“OCI Zettascale10 was designed with the goal of integrating large-scale generative AI use cases, including training and running large language models,” said Info-Tech’s Palanichamy.
Oracle also introduced new capabilities in Oracle Acceleron, its OCI networking stack, that it said helps customers run workloads more quickly and cost-effectively. They include dedicated network fabrics, converged NICs, and host-level zero-trust packet routing that Oracle says can double network and storage throughput while cutting latency and cost.
Oracle’s zettascale supercomputer is built on the Acceleron RoCE (RDMA over Converged Ethernet) architecture and Nvidia AI infrastructure. This allows it to deliver what Oracle calls “breakthrough” scale, “extremely low” GPU-to-GPU latency, and improved price/performance, cluster use, and overall reliability.

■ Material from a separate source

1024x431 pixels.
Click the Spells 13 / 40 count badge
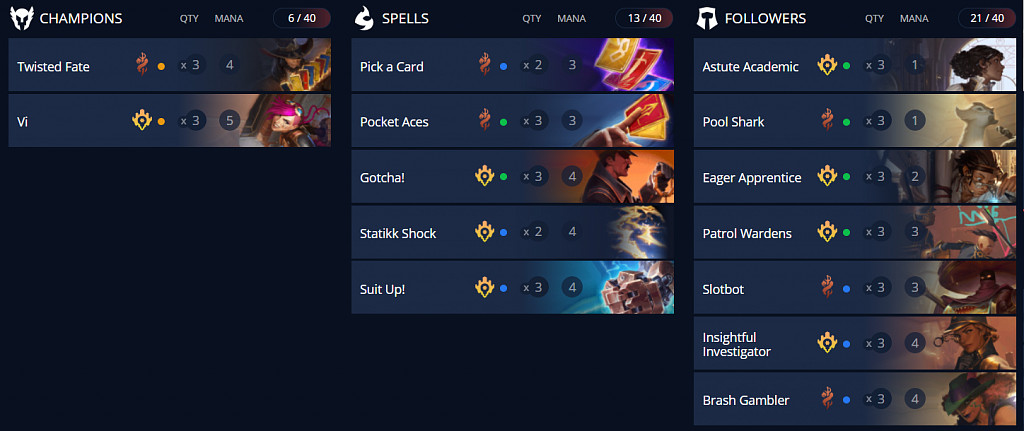pyautogui.click(x=644, y=18)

The new architecture has a “wide, shallow, resilient” fabric, according to Oracle, and takes advantage of switching capabilities built into modern GPU network interface cards (NICs). This means it can connect to multiple switches at the same time, but each switch stays on its own isolated network plane.
Customers can thus deploy larger clusters, faster, while running into fewer stalls and checkpoint restarts, because traffic can be shifted to different network planes and re-routed when the system encounters unstable or contested paths.
The architecture also features power-efficient optics and is “hyper-optimized” for density, as its clusters are located in large data center campuses within a two-kilometer radius, Oracle said.